_Instruction_
Copy the rows word for word, from the line with "Task: Click the currency exchange rate icon" up to and including the line with "Action: coord(960,390)".

_Input data_

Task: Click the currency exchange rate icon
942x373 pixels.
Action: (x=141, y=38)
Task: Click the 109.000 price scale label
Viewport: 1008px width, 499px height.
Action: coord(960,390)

* * *

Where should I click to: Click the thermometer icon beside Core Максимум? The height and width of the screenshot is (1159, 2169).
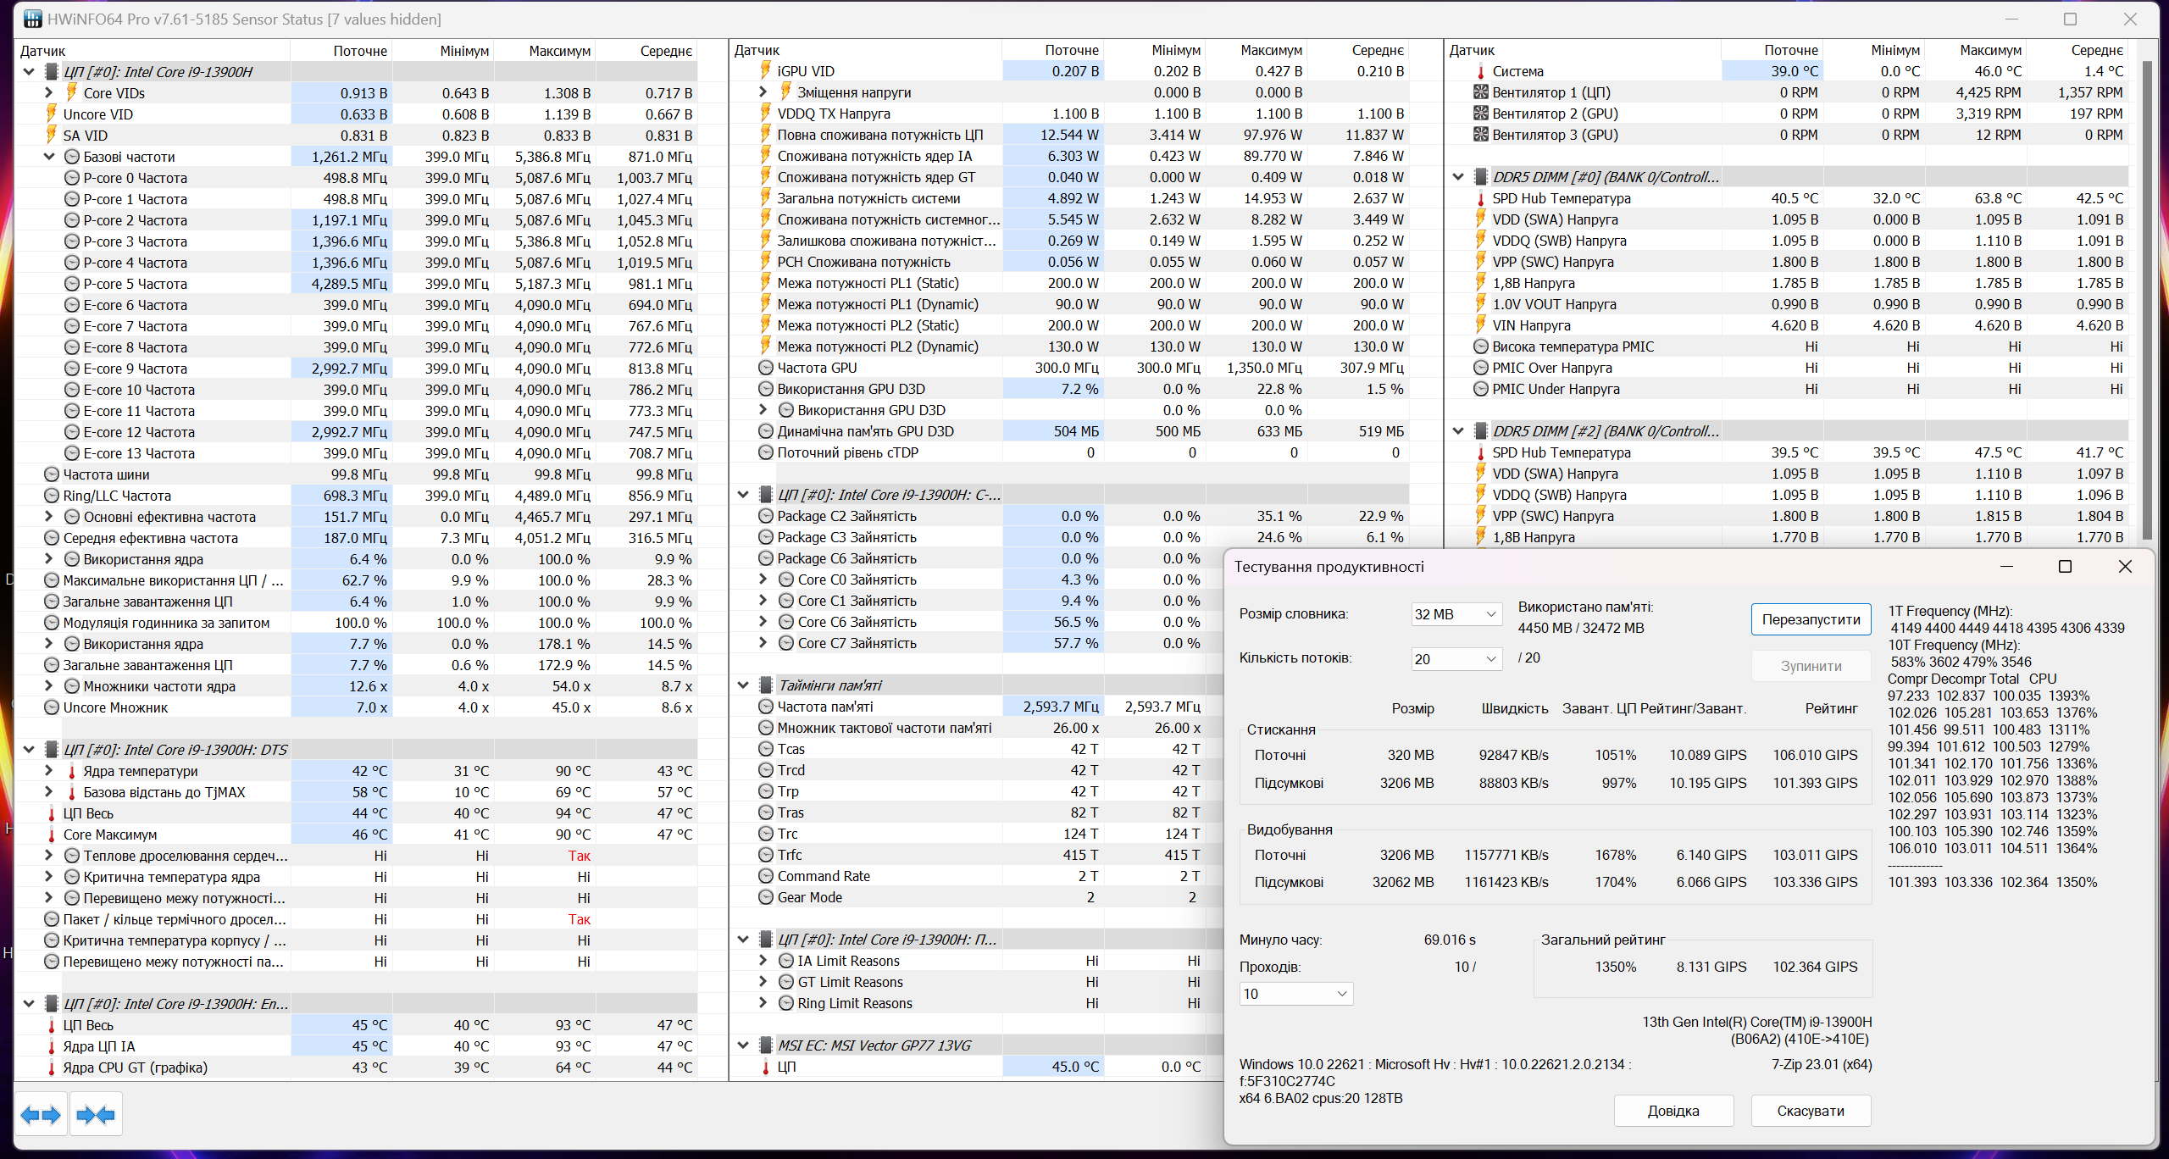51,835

_Full response_
Task: Click the currency exchange rate icon
942x373 pixels.
Action: (x=141, y=38)
Task: Click the 109.000 price scale label
Viewport: 1008px width, 499px height.
Action: coord(960,390)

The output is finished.